Bio-One of Topeka services all types of trauma, distressed property, and biohazard scenes in communities throughout Wabaunsee County Area. We partner with local authorities, communities, emergency services personnel, victim services groups, hoarding task forces, apartment complexes, insurance companies and others to provide the most efficient and superior service possible.
We are your Wabaunsee County crime scene cleaners dedicated to assisting law enforcement, public service agencies and property owners/managers in restoring property that has been contaminated as a result of crime, disaster or misuse.
Wabaunsee County (standard abbreviation: WB) is a county located in the U.S. state of Kansas. As of the 2010 census, the county population was 7,053. Its county seat is Alma. The county was created by the territorial legislature of Kansas Territory on March 25, 1859, and was named for a chief of the Potawatomi Indians.
In 1854, the Kansas Territory was organized and Wabaunsee County was created by the territorial legislature on March 25, 1859. The name used since 1859 is derived from the Potawatomi "Wah-bon-seh", meaning "dawn of day" literally, and it was the name of the chief of the Potawatomi Indians. Originally, the county was named Richardson, after William P. Richardson, a congressman from Illinois, who introduced the first Kansas and Nebraska Bill in the House of Representatives, which made certain Indian lands territories in 1854.

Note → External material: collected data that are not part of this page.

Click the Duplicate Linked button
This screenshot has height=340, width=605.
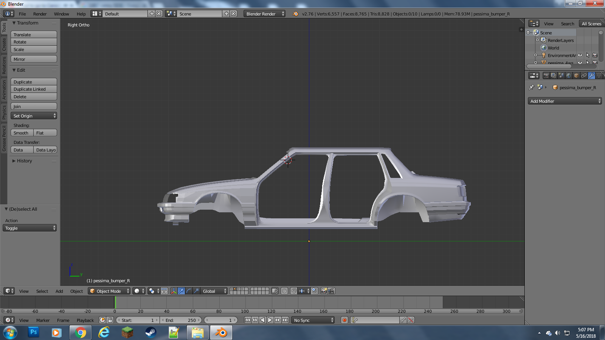pyautogui.click(x=34, y=89)
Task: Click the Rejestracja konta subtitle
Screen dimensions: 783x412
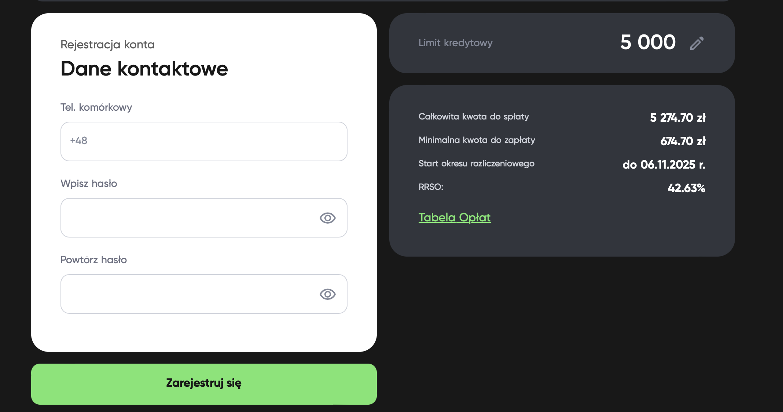Action: click(107, 44)
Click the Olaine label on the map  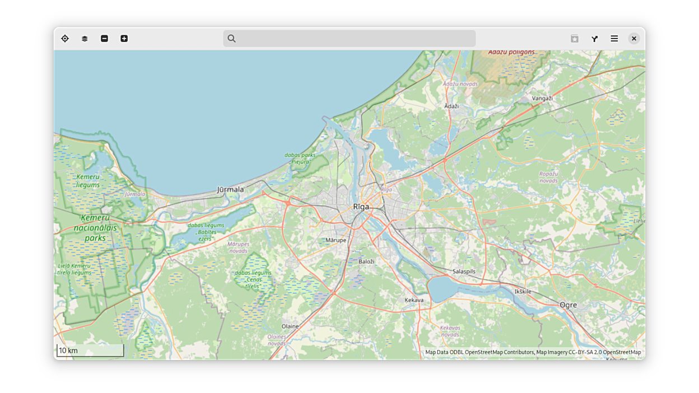(290, 326)
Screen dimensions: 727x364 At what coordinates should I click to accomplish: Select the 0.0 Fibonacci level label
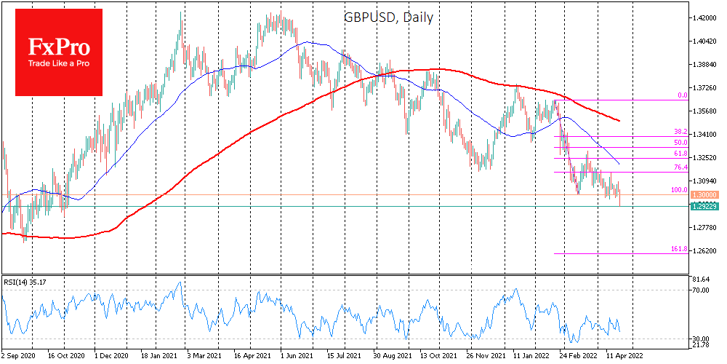[683, 95]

Also in 1854, the Beecher Bible and Rifle Church was established by a group of free-staters, who had rifles shipped to the church to be used in the free-state effort in boxes marked Bibles. Captain William Mitchell, Jr., a seaman who joined the Beecher Bible and Rifle Colony that settled in Wabaunsee, played an important role in the county settlement and with the underground railroad.

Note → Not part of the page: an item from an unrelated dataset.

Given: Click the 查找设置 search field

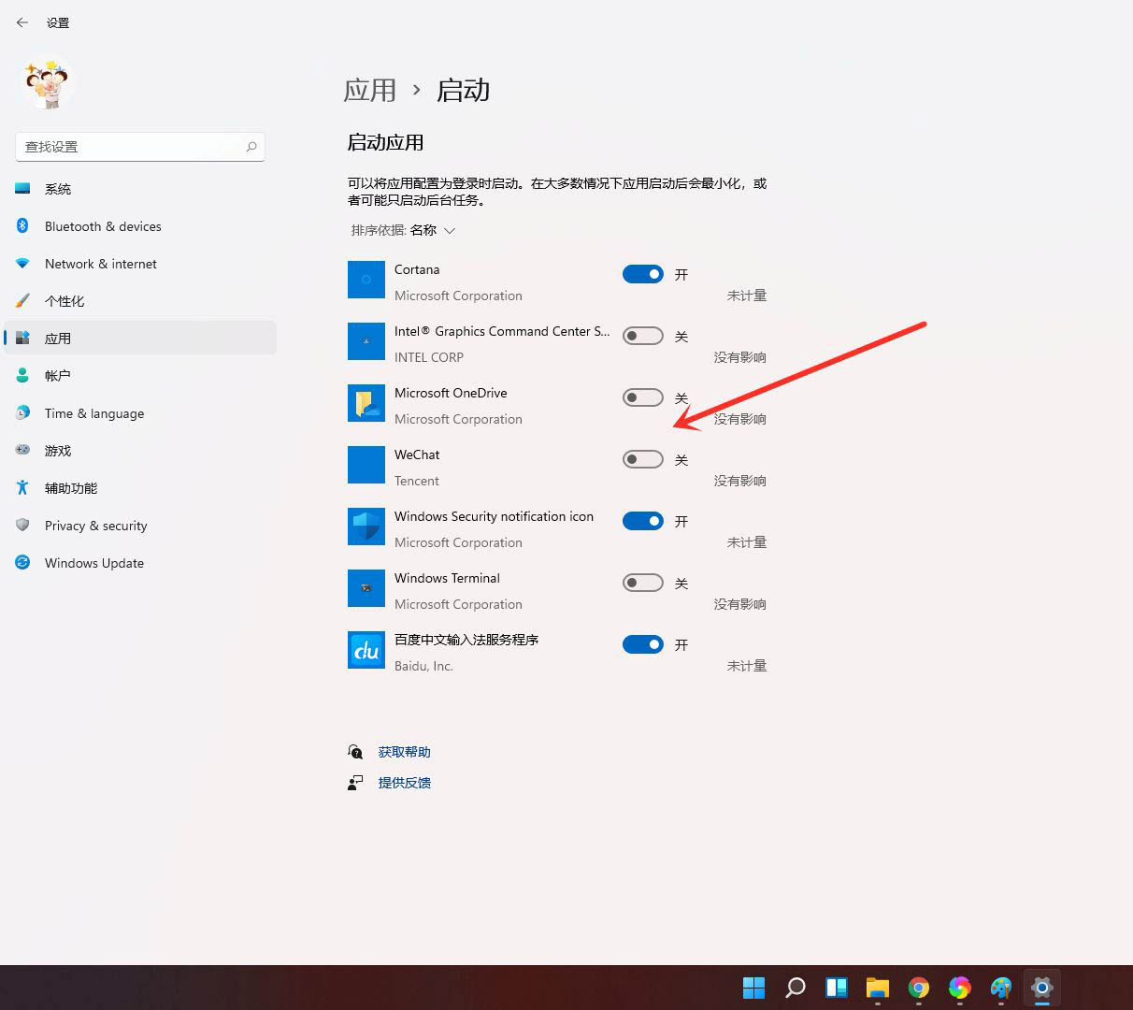Looking at the screenshot, I should [139, 147].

As of the census of 2000, there were 6,885 people, 2,633 households, and 1,958 families residing in the county. The population density was 9 people per square mile (3/km²). There were 3,033 housing units at an average density of 4 per square mile (1/km²). The racial makeup of the county was 97.24% White, 0.46% Black or African American, 0.49% Native American, 0.15% Asian, 0.06% Pacific Islander, 0.60% from other races, and 1.00% from two or more races. 1.86% of the population were Hispanic or Latino of any race.
There were 2,633 households out of which 33.50% had children under the age of 18 living with them, 64.30% were married couples living together, 6.30% had a female householder with no husband present, and 25.60% were non-families. 23.00% of all households were made up of individuals and 10.80% had someone living alone who was 65 years of age or older. The average household size was 2.57 and the average family size was 3.01.